Instruction 1 to paragraph (a)(16)(i): The oil and gas production function shall be regarded as ending at a “terminal point”, which is the outlet valve on the lease or field storage tank. If unusual physical or operational circumstances exist, it may be appropriate to regard the terminal point for the production function as:
  a.   The first point at which oil, gas, or gas liquids, natural or synthetic, are delivered to a main pipeline, a common carrier, a refinery, or a marine terminal; and
 
  b.   In the case of natural resources that are intended to be upgraded into synthetic oil or gas, if those natural resources are delivered to a purchaser prior to upgrading, the first point at which the natural resources are delivered to a main pipeline, a common carrier, a refinery, a marine terminal, or a facility which upgrades such natural resources into synthetic oil or gas.
Instruction 2 to paragraph (a)(16)(i): For purposes of this paragraph (a)(16), the term saleable hydrocarbons means hydrocarbons that are saleable in the state in which the hydrocarbons are delivered.
  (ii)   Oil and gas producing activities do not include:
  (A)   Transporting, refining, or marketing oil and gas;
 
  (B)   Processing of produced oil, gas, or natural resources that can be upgraded into synthetic oil or gas by a registrant that does not have the legal right to produce or a revenue interest in such production;
 
  (C)   Activities relating to the production of natural resources other than oil, gas, or natural resources from which synthetic oil and gas can be extracted; or
 
  (D)   Production of geothermal steam.
(17) Possible reserves. Possible reserves are those additional reserves that are less certain to be recovered than probable reserves.
  (i)   When deterministic methods are used, the total quantities ultimately recovered from a project have a low probability of exceeding proved plus probable plus possible reserves. When probabilistic methods are used, there should be at least a 10% probability that the total quantities ultimately recovered will equal or exceed the proved plus probable plus possible reserves estimates.
 
  (ii)   Possible reserves may be assigned to areas of a reservoir adjacent to probable reserves where data control and interpretations of available data are progressively less certain. Frequently, this will be in areas where geoscience and engineering data are unable to define clearly the area and vertical limits of commercial production from the reservoir by a defined project.
 
  (iii)   Possible reserves also include incremental quantities associated with a greater percentage recovery of the hydrocarbons in place than the recovery quantities assumed for probable reserves.
 
  (iv)   The proved plus probable and proved plus probable plus possible reserves estimates must be based on reasonable alternative technical and commercial interpretations within the reservoir or subject project that are clearly documented, including comparisons to results in successful similar projects.
 
  (v)   Possible reserves may be assigned where geoscience and engineering data identify directly adjacent portions of a reservoir within the same accumulation that may be separated from proved areas by faults with displacement less than formation thickness or other geological discontinuities and that have not been penetrated by a wellbore, and the registrant believes that such adjacent portions are in communication with the known (proved) reservoir. Possible reserves may be assigned to areas that are structurally higher or lower than the proved area if these areas are in communication with the proved reservoir.

> Entries:
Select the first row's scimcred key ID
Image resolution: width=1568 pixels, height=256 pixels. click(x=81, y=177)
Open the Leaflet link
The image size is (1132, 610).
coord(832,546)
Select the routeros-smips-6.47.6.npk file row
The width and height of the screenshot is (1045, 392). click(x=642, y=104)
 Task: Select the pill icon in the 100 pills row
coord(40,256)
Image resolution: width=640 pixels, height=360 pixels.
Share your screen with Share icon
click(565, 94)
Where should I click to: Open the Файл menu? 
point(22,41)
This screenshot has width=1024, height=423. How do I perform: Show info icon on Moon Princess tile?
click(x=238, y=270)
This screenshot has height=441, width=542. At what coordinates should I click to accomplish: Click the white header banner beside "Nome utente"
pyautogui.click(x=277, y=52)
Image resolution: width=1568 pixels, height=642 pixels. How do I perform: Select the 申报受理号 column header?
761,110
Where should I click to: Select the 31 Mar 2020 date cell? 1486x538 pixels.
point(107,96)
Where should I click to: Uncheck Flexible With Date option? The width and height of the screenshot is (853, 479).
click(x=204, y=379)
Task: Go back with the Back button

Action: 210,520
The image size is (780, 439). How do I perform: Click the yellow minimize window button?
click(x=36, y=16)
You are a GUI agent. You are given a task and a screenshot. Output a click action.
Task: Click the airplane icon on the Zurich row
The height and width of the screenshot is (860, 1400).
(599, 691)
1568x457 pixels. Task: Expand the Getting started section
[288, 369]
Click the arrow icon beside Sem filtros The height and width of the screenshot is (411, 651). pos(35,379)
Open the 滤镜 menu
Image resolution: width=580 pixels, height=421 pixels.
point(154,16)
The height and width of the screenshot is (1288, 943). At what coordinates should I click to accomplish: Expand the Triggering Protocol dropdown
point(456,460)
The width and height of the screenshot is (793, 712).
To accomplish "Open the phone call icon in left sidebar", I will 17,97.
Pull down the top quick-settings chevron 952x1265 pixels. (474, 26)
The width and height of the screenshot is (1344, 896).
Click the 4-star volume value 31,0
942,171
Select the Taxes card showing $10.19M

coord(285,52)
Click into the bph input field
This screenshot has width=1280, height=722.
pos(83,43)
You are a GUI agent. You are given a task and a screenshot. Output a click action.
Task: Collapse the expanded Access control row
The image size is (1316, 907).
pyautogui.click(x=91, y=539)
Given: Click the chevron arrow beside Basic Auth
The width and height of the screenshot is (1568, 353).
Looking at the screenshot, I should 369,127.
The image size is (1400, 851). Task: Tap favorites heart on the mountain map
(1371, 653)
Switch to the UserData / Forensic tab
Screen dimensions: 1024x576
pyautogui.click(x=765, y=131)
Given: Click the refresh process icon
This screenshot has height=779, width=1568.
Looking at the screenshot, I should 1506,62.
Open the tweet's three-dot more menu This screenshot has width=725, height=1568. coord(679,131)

> What you need to do:
**A.** Reproduce the oil and gas regulation excerpt word for word, starting at "(ii)   Possible" and ending at "a defined project.".
**B.** In the oil and gas regulation excerpt, what is the usual "terminal point" at which the oil and gas production function ends?
**C.** Decide whether each statement agrees with the oil and gas regulation excerpt, giving yes or no and quoting the words that settle it: (i) Production of geothermal steam counts as an oil and gas producing activity. (ii) With probabilistic methods, there should be at least a 10% probability that total recovered quantities will equal or exceed the proved plus probable plus possible reserves estimates. (iii) Possible reserves are more certain to be recovered than probable reserves.
Use only the oil and gas regulation excerpt, not the data.

> The responses:
**A.**
(ii)   Possible reserves may be assigned to areas of a reservoir adjacent to probable reserves where data control and interpretations of available data are progressively less certain. Frequently, this will be in areas where geoscience and engineering data are unable to define clearly the area and vertical limits of commercial production from the reservoir by a defined project.

**B.** The outlet valve on the lease or field storage tank.

**C.**
(i) No: "Oil and gas producing activities do not include:" lists "(D) Production of geothermal steam."
(ii) Yes: "there should be at least a 10% probability that the total quantities ultimately recovered will equal or exceed the proved plus probable plus possible reserves estimates."
(iii) No: "Possible reserves are those additional reserves that are less certain to be recovered than probable reserves."